#### Tâche demandée A
Répondez aux questions suivantes à partir du texte sur Builder.ai :
(i) Combien de développeurs humains environ travaillaient derrière l'interface de Natasha ?
(ii) Quel montant la société aurait-elle levé au fil des années ?
(iii) À combien les projections de chiffre d'affaires pour 2024 étaient-elles fixées ?
#### Tâche demandée B
Modifiez le texte sur Builder.ai : recopiez le passage allant de « Une fraude à » jusqu'à « structurés à ce jour. » inclus, en remplaçant « secteur technologique » par « secteur numérique ».

#### Texte extrait
/---
Une technologie trop belle pour être vraie
La réalité, pourtant, était bien différente. Derrière l’interface de Natasha, ce n’était pas une machine qui codait les applications commandées, mais environ 700 développeurs humains, pour la plupart basés en Inde. Ces ingénieurs travaillaient dans l’ombre, accomplissant manuellement ce que l’IA était censée faire de manière autonome. Depuis huit ans, ils écrivaient le code à la main, en temps réel, pour chaque projet.
Le système, conçu pour masquer cette réalité, reposait sur un savant mélange de logiciels classiques et de processus manuels. Certains développeurs ont révélé avoir été formés à répondre aux clients en se faisant passer pour des assistants virtuels. L'illusion de l'automatisation était entretenue jusque dans les moindres détails, avec des réponses standardisées, des délais volontairement prolongés pour simuler le temps de traitement, et des calculs de tarification programmés pour ressembler à des décisions prises par une machine.
Une fraude à grande échelle
Cette pratique, connue sous le nom d’AI washing, consiste à attribuer à une intelligence artificielle des tâches en réalité effectuées par des humains. Si le phénomène commence à être connu dans le secteur technologique, le cas de Builder.ai est l’un des plus massifs et des plus structurés à ce jour.
Au fil des années, la société aurait levé plus de 480 millions de dollars, notamment grâce à l’appui d’investisseurs séduits par le discours technologique. Mais derrière les levées de fonds, les revenus réels n’ont jamais été à la hauteur. Les projections de chiffre d’affaires pour 2024, fixées à 220 millions de dollars, ont été volontairement surestimées : les revenus réels étaient inférieurs à 50 millions.
\---
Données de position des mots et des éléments
/---
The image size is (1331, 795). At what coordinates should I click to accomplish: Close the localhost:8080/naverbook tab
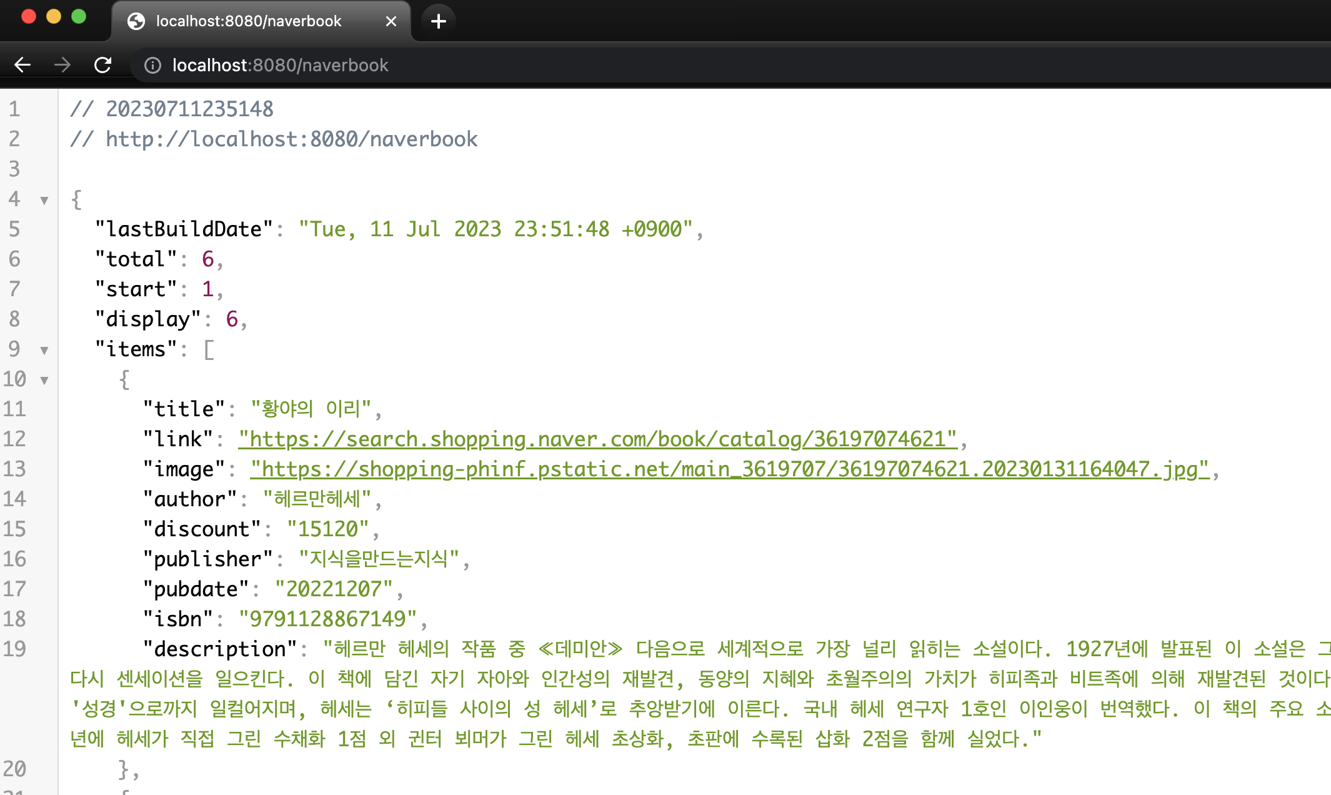pyautogui.click(x=391, y=21)
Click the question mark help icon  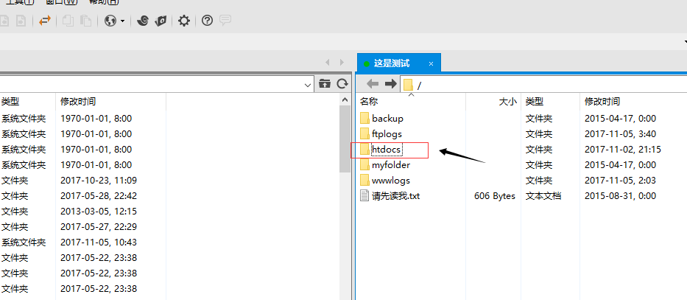[207, 21]
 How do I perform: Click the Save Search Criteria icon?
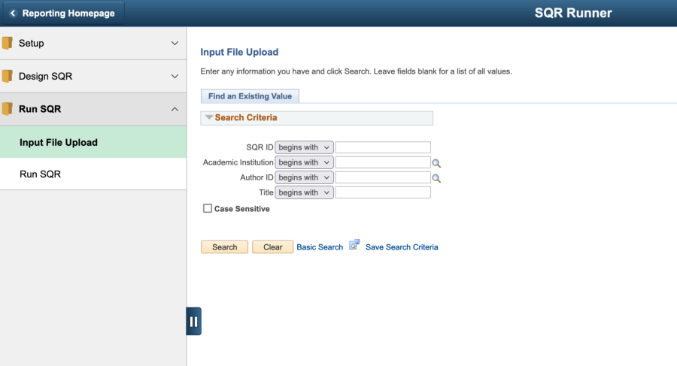click(x=354, y=245)
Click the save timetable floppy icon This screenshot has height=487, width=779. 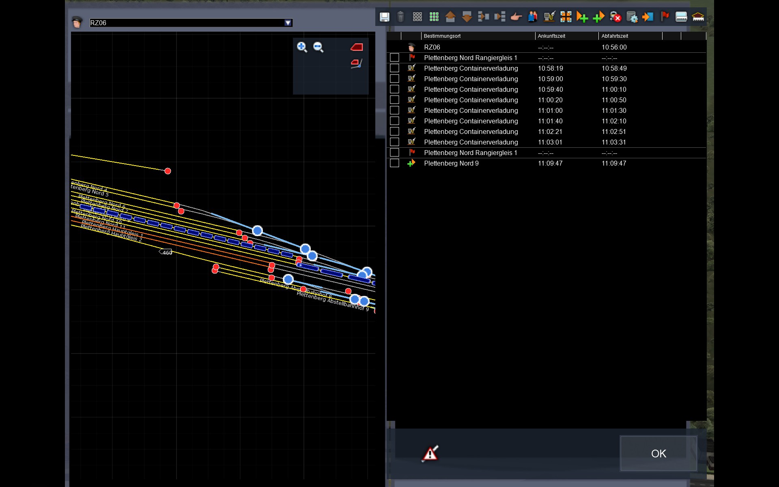click(384, 17)
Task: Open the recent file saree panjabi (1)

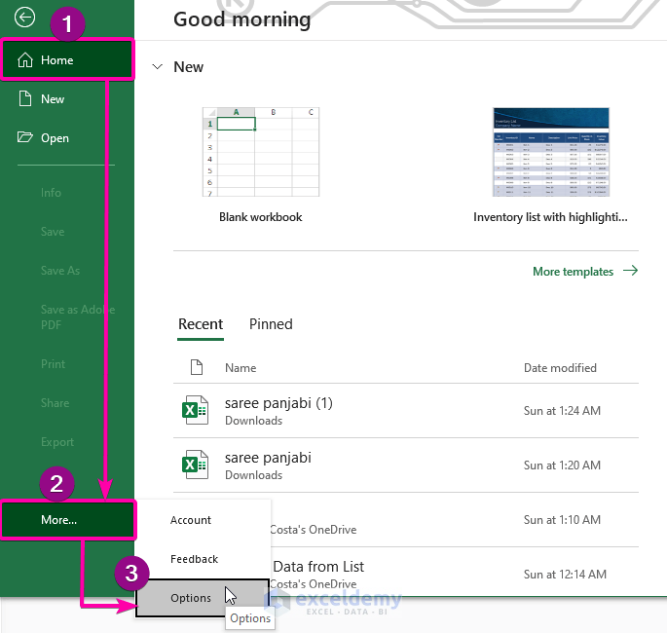Action: (x=278, y=403)
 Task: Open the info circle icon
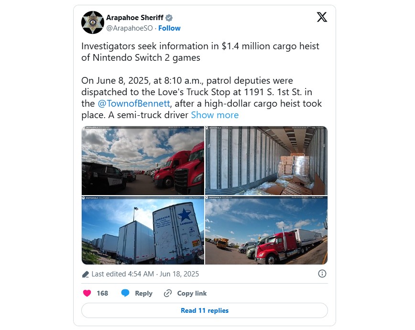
\---
#### Résultat obtenu A
(i) Environ 700 développeurs.
(ii) Plus de 480 millions de dollars.
(iii) 220 millions de dollars.

#### Résultat obtenu B
Une fraude à grande échelle
Cette pratique, connue sous le nom d’AI washing, consiste à attribuer à une intelligence artificielle des tâches en réalité effectuées par des humains. Si le phénomène commence à être connu dans le secteur numérique, le cas de Builder.ai est l’un des plus massifs et des plus structurés à ce jour.